> [PASSAGE GIVEN]
======

# Goose Fair



## rioted (Sep 25, 2009)

I can see the preparations. Who's coming?


----------



## spawnofsatan (Sep 25, 2009)

Yo


----------



## JohnnyOrange (Sep 25, 2009)

Is it next weekend? I might have to. Best way to catch a cold in Nottingham!


----------



## Tacita (Sep 25, 2009)

http://www.nottinghamcity.gov.uk/goosefair/opening.htm

gotta be done


----------



## spawnofsatan (Sep 25, 2009)

I love it how Goose fair coincides with shroom season.


----------



## rioted (Sep 26, 2009)

spawnofsatan said:


> I love it how Goose fair coincides with shroom season.


Many moons ago you could find them on the Forest. And for a few more years in the Arboretum. Now I go to Derbyshire for my Goose enhancing hallucinogens.


----------



## spawnofsatan (Sep 26, 2009)

rioted said:


> Many moons ago you could find them on the Forest. And for a few more years in the Arboretum. Now I go to Derbyshire for my Goose enhancing hallucinogens.




Me too, Nine ladies used to be good, but that has dried up lately, Arbor Low can produce loads depending on the year.


----------



## Maidmarian (Sep 28, 2009)

======

> [WRITTEN TASKS]
[1] Transcribe everything in the Goose Fair thread from "## spawnofsatan (Sep 26, 2009)" down to "on the year.".
[2] In the Goose Fair thread, which place does spawnofsatan say can produce loads depending on the year?

======

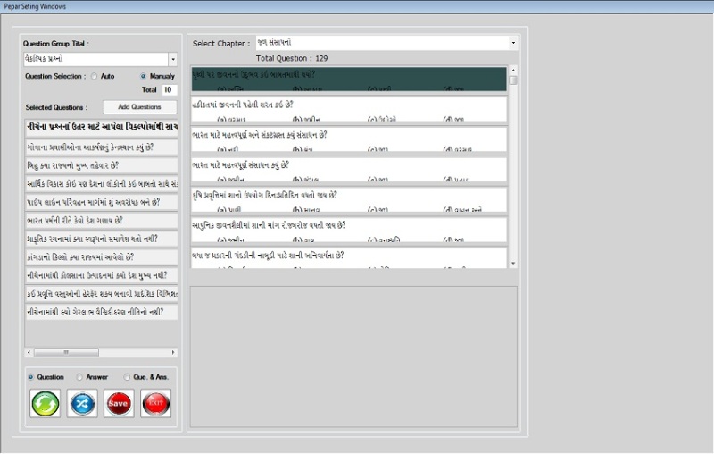Choose the Que. & Ans. radio option

click(x=127, y=377)
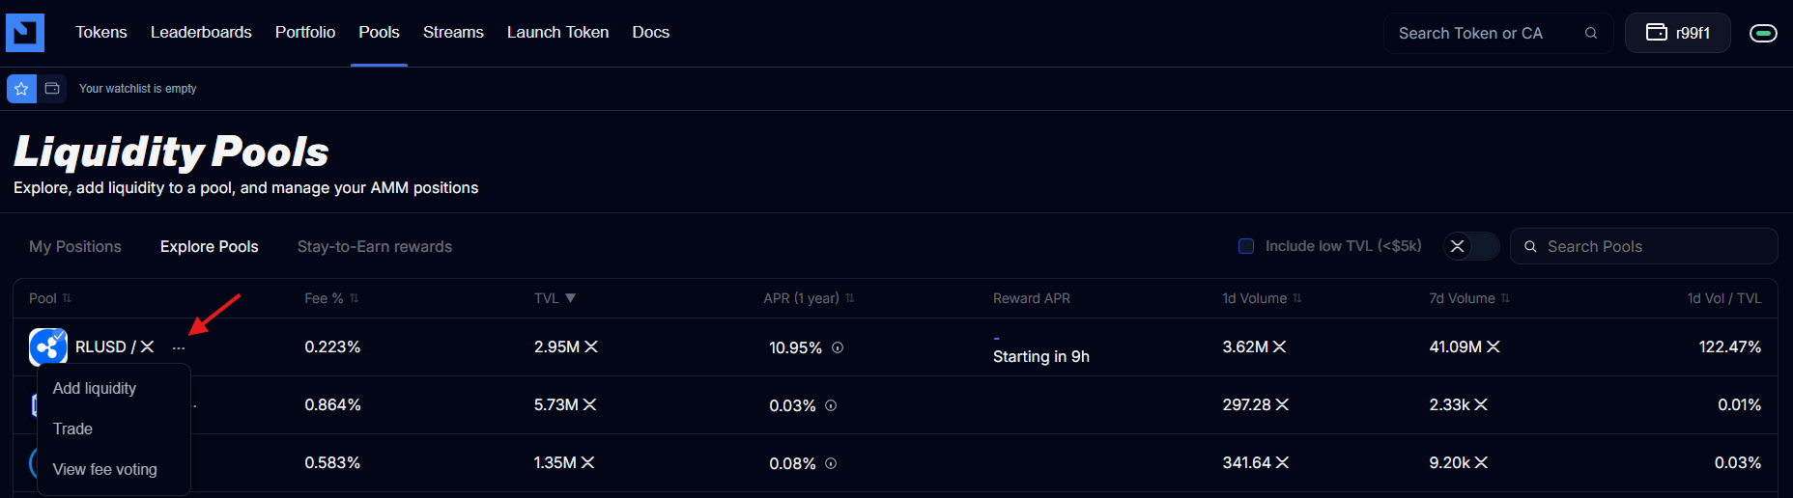Enable the Include low TVL checkbox
The width and height of the screenshot is (1793, 498).
[1246, 246]
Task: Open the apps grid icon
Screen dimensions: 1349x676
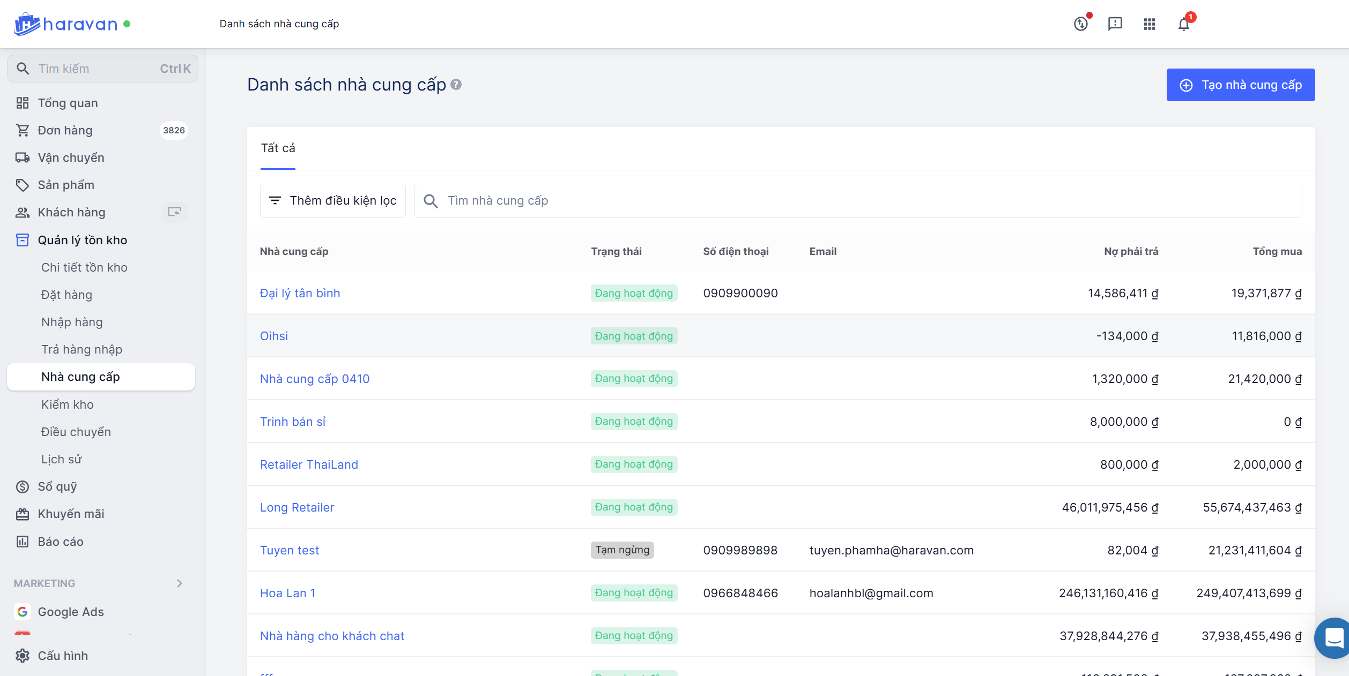Action: click(x=1149, y=24)
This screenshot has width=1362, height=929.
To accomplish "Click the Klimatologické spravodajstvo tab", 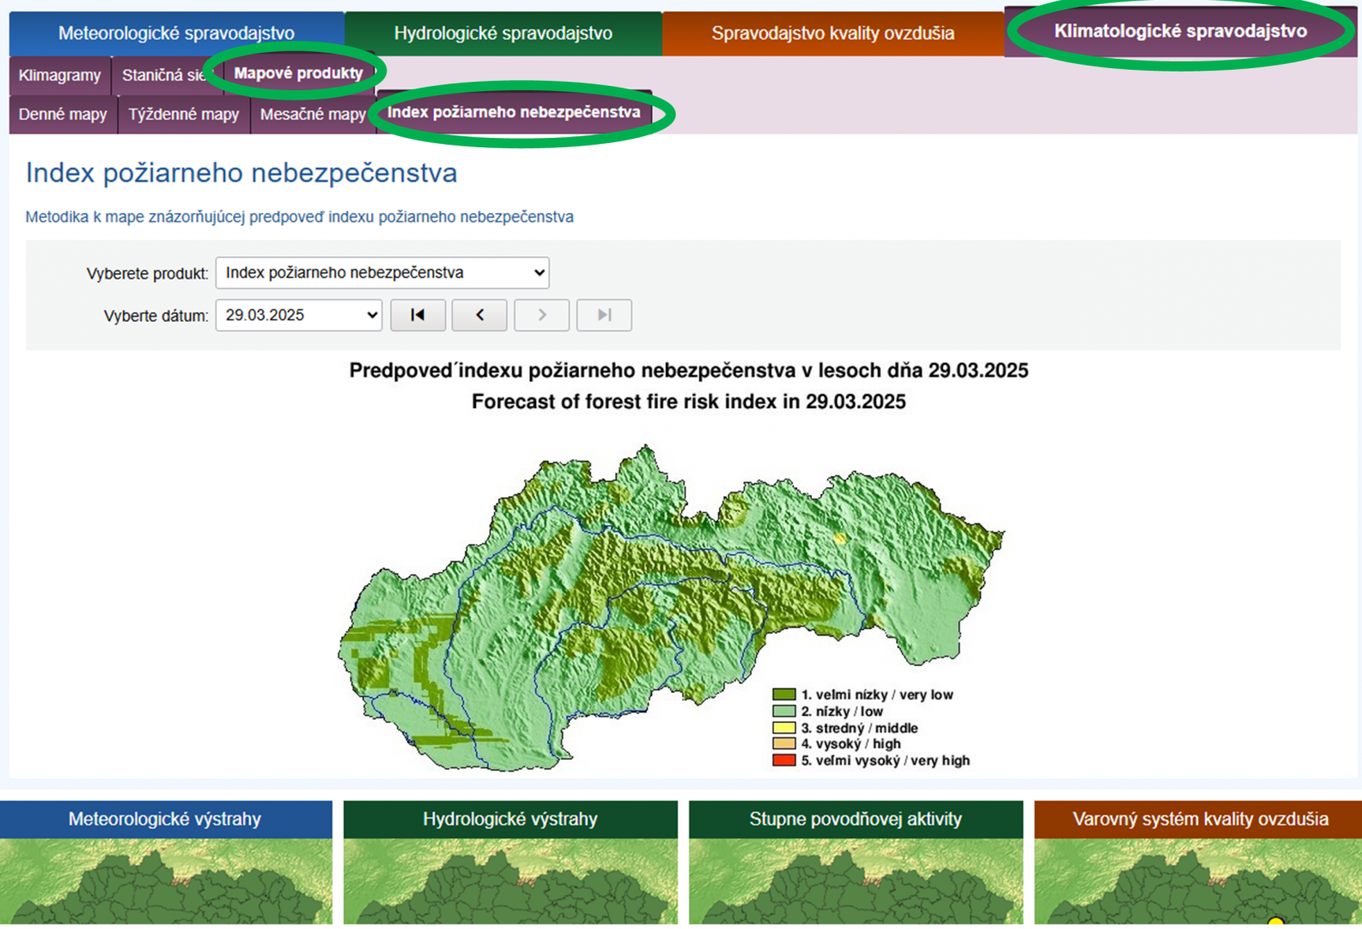I will pos(1180,32).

======

> [SOLUTION SET]
[1]
## spawnofsatan (Sep 26, 2009)

rioted said:


> Many moons ago you could find them on the Forest. And for a few more years in the Arboretum. Now I go to Derbyshire for my Goose enhancing hallucinogens.




Me too, Nine ladies used to be good, but that has dried up lately, Arbor Low can produce loads depending on the year.

[2] Arbor Low